Wednesday 25 February 2009

Training Tip: When to Ignore Advice

One of my earliest mentors in training gave me many immensely valuable pieces of advice.  And two that I've learned to ignore. I was thinking about this today while re-reading an old classic, Teacher as Servant: A Parable, by Robert K. Greenleaf (now out of print, but available used). So, here are two bits of advice I learned to ignore.

1. "Always perpetuate the illusion that in the classroom, you are God."

By that, I'm sure he meant to say that one must establish and maintain credibility. Once credibility is lost in a class, you seldom have the chance to regain it with that group. It's also important to maintain the authority that keeps you in control of the classroom process. But I've found it more useful to consider myself a servant of the group than its master. Yes, it's my job to maintain control; but only because they're paying me to do it, and because it serves their best interests for me to do so.

As usual, there are exceptions to every rule. I had one class that consisted entirely of highly-paid business consultants. I was told up front by their manager that it was a smart-alecky group that would give me trouble unless tightly managed.
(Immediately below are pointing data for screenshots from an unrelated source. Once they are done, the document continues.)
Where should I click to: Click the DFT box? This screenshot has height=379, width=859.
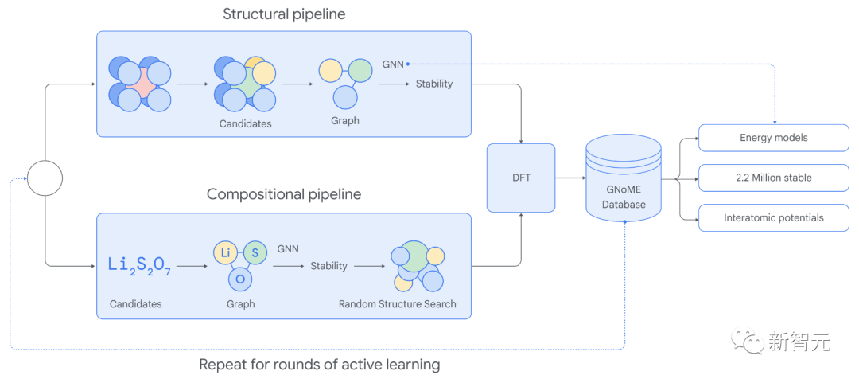click(521, 178)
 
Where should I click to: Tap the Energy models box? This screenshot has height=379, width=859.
click(774, 138)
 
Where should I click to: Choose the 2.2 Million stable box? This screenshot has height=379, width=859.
click(774, 178)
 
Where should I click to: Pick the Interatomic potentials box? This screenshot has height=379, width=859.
click(774, 217)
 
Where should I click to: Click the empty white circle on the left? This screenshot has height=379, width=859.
click(45, 178)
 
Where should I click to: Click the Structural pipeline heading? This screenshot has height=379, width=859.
click(284, 14)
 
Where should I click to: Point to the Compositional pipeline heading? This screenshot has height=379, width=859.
click(284, 194)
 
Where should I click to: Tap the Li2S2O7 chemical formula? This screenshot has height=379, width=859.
click(140, 265)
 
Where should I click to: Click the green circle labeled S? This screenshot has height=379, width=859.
click(255, 253)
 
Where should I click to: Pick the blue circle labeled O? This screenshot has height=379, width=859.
click(240, 279)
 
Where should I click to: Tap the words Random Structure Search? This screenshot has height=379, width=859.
click(397, 304)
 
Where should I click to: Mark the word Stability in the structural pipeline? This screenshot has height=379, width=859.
click(434, 84)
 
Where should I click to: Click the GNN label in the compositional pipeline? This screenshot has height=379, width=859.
click(288, 248)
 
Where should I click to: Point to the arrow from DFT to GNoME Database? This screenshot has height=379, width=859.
click(570, 178)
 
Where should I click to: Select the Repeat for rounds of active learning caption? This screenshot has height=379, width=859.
click(320, 364)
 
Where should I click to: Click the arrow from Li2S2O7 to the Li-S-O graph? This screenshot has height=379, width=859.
click(192, 266)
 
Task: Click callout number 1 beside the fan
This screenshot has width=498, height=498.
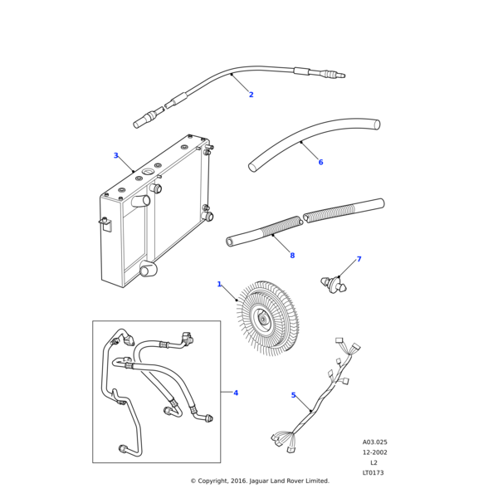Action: (x=219, y=284)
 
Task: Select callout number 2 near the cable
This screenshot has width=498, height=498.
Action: (x=251, y=95)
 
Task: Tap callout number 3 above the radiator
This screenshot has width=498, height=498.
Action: (x=116, y=155)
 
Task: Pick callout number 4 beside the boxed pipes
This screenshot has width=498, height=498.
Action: (x=236, y=393)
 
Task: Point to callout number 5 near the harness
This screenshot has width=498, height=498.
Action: (x=294, y=395)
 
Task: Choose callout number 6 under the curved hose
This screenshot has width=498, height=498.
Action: (x=320, y=162)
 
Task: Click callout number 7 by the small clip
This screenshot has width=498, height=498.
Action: (x=359, y=260)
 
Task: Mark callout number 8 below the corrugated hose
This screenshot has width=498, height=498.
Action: (x=292, y=256)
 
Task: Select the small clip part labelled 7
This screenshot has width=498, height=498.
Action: (x=334, y=285)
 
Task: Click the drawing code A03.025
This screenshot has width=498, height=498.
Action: (x=374, y=442)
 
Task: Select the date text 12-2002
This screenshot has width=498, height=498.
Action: (x=374, y=452)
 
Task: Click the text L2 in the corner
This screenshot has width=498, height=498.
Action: (x=374, y=462)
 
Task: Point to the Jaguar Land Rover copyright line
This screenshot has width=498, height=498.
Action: (x=260, y=481)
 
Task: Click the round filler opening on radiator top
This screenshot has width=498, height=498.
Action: (x=148, y=173)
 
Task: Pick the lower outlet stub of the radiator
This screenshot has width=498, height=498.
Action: (x=148, y=269)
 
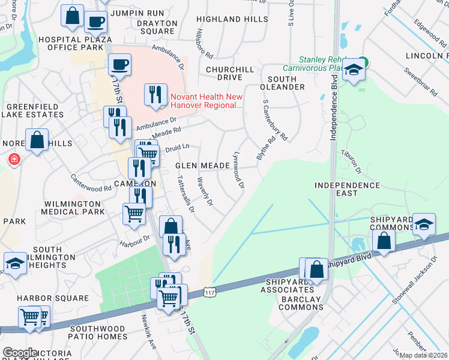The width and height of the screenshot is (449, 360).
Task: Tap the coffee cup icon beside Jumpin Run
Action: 95,22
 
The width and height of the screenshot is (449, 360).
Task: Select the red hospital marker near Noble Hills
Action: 13,160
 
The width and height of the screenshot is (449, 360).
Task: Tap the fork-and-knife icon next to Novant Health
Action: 155,94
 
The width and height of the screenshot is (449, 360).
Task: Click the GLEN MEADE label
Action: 202,166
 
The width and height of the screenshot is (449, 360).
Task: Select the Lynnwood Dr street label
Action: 238,170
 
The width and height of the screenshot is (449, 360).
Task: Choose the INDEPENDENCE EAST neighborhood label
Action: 348,190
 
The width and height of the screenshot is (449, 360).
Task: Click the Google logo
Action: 20,352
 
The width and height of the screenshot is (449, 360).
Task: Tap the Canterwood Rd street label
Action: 91,184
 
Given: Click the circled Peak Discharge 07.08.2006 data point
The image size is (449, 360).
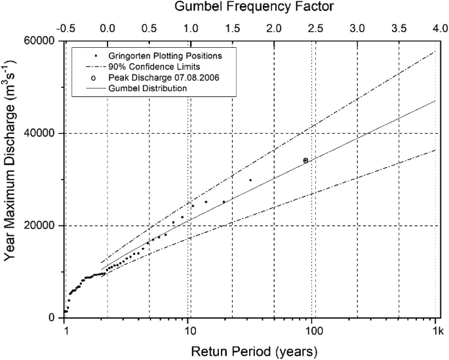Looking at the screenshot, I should point(305,160).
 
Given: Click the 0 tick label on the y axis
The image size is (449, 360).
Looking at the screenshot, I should point(55,318).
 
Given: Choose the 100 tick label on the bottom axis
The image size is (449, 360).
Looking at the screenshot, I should point(313,330).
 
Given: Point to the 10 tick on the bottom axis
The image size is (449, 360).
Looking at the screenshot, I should point(188,330).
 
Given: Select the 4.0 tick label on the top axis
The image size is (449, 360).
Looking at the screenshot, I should point(436,29).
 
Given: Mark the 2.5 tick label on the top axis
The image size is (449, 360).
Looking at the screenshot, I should point(315,29).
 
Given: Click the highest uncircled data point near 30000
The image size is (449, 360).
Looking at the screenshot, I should point(250,180).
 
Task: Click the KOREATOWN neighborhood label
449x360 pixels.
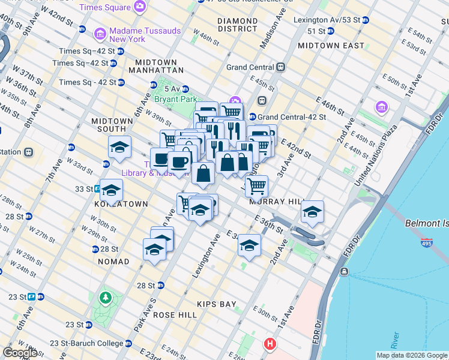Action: pyautogui.click(x=121, y=204)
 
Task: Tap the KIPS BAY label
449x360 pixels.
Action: pyautogui.click(x=218, y=304)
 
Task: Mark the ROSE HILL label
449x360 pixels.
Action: pyautogui.click(x=175, y=314)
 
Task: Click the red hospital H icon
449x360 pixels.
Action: pyautogui.click(x=270, y=344)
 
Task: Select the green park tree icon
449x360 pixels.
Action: pyautogui.click(x=106, y=297)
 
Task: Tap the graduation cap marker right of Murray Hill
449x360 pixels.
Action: pyautogui.click(x=312, y=211)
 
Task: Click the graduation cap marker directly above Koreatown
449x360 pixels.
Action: pyautogui.click(x=111, y=190)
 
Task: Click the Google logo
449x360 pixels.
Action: pyautogui.click(x=20, y=353)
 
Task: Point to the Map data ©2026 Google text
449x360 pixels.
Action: pyautogui.click(x=411, y=355)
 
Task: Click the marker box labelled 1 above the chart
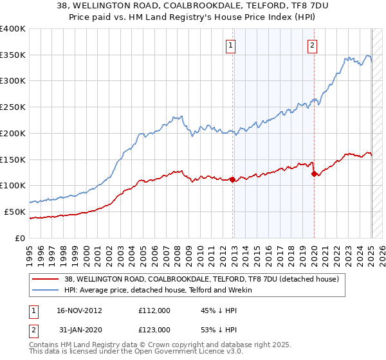click(x=230, y=45)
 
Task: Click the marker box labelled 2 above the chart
click(x=312, y=45)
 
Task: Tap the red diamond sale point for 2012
click(x=233, y=179)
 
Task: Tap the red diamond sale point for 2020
click(x=314, y=174)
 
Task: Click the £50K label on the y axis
click(x=15, y=212)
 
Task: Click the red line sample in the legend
click(x=45, y=280)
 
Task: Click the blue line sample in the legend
click(x=45, y=291)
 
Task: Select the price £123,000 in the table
click(x=154, y=329)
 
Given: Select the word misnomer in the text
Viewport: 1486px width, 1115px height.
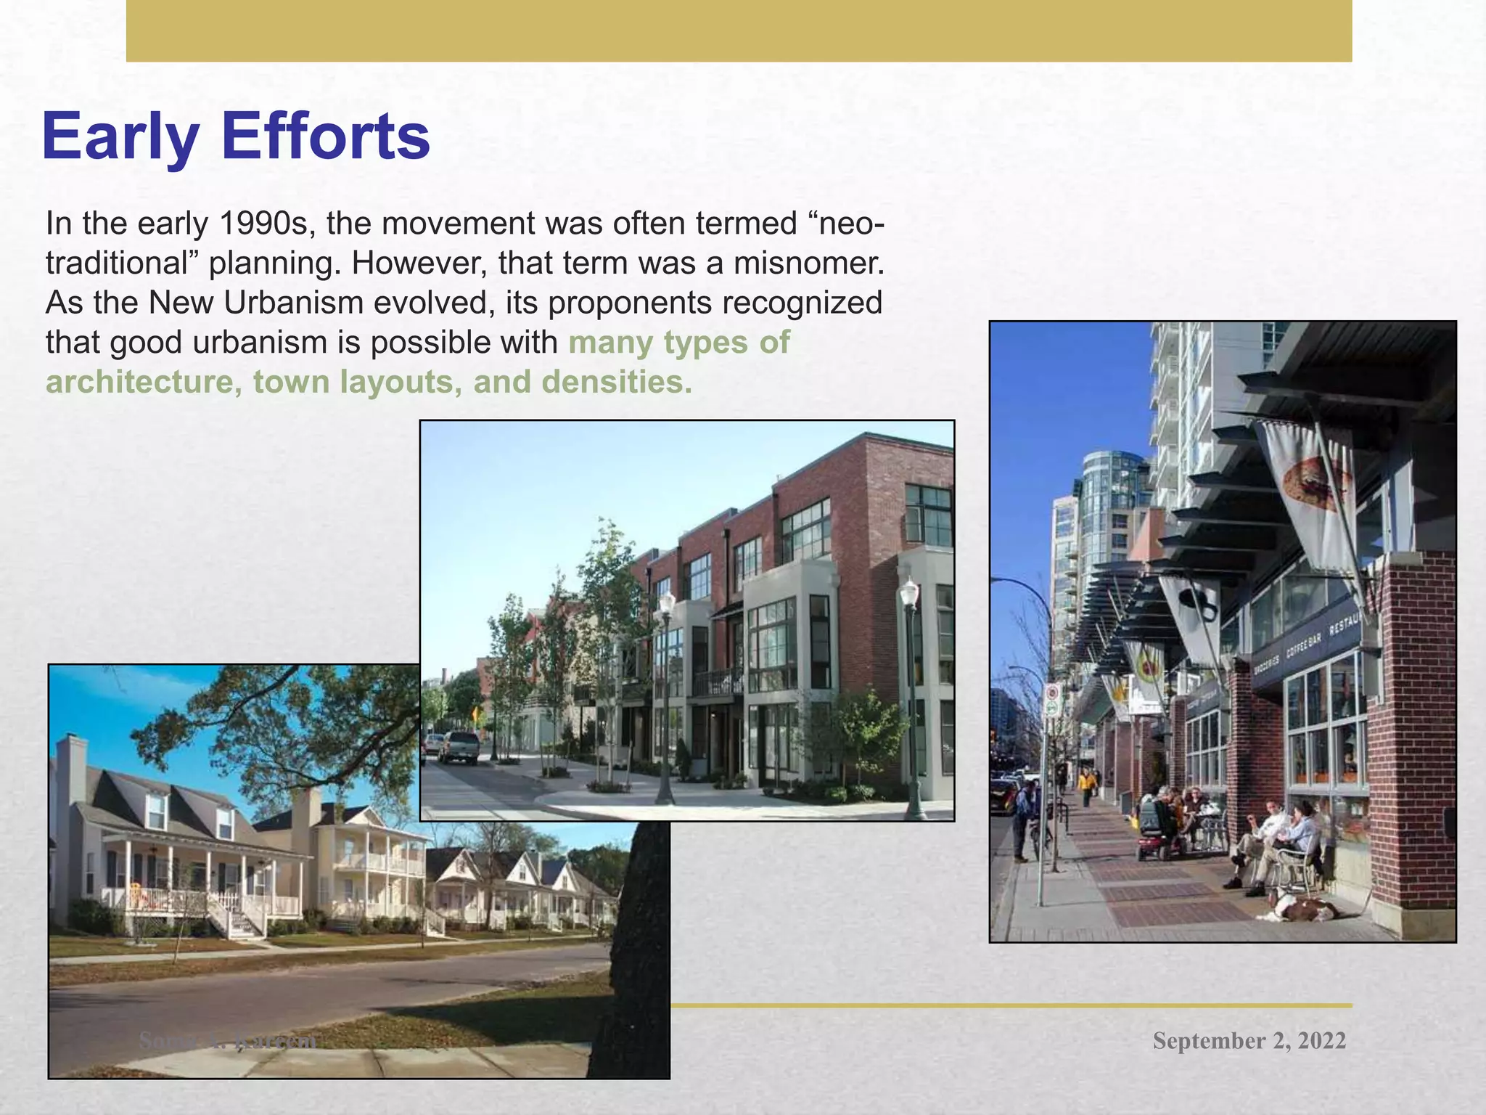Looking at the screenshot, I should (x=808, y=263).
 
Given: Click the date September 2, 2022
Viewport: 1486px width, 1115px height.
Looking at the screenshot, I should (x=1249, y=1040).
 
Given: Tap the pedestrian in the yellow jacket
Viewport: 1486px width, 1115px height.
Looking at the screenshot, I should (x=1086, y=786).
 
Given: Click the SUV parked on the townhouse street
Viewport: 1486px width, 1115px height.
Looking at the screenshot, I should (x=458, y=747).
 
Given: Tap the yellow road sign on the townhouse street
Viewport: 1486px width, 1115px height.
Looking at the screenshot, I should (x=477, y=714).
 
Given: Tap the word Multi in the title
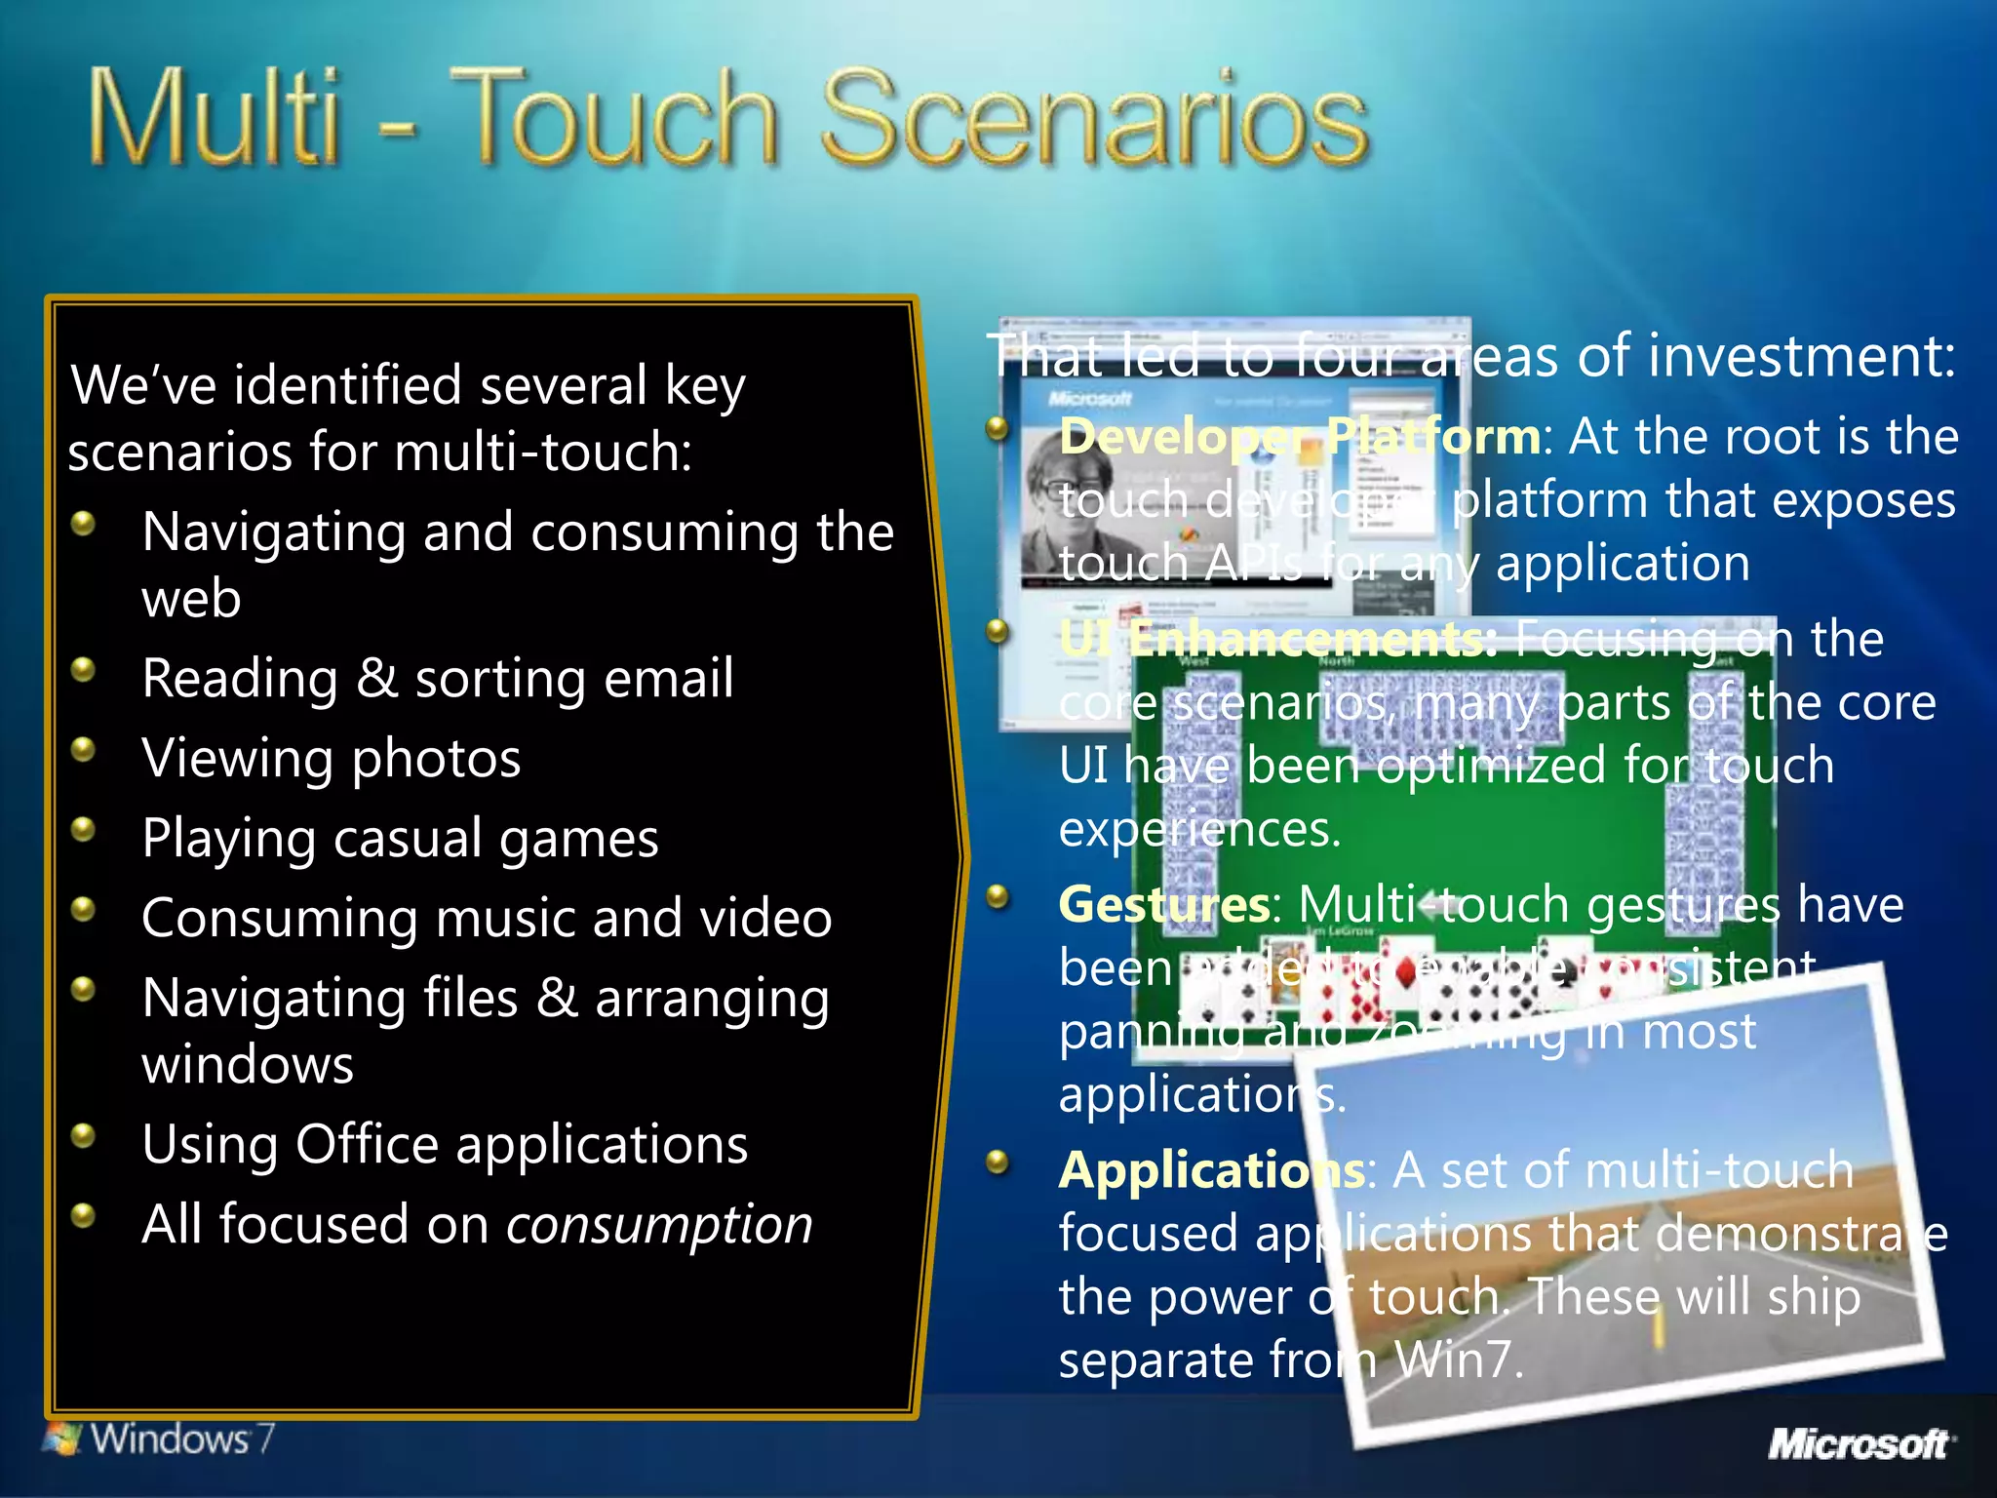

So I went in with the Top Gun approach, very authoritarian, but at the same time letting them know that "You're the best - but we're going to make you better."

2. "When you are doing class introductions, try to identify up front who the troublemakers are."

I tried this exactly once.  And I got what I expected: troublemakers. I haven't done it since. Now I expect up front that everyone in class is going to have fun, learn a lot, and contribute. It doesn't always happen that way, of course, but I think my expectations and mindset help it to happen more than it otherwise would.

The night before a class, as I'm falling asleep, I repeat to myself the affirmation (in present tense), "This is the best class I've ever had."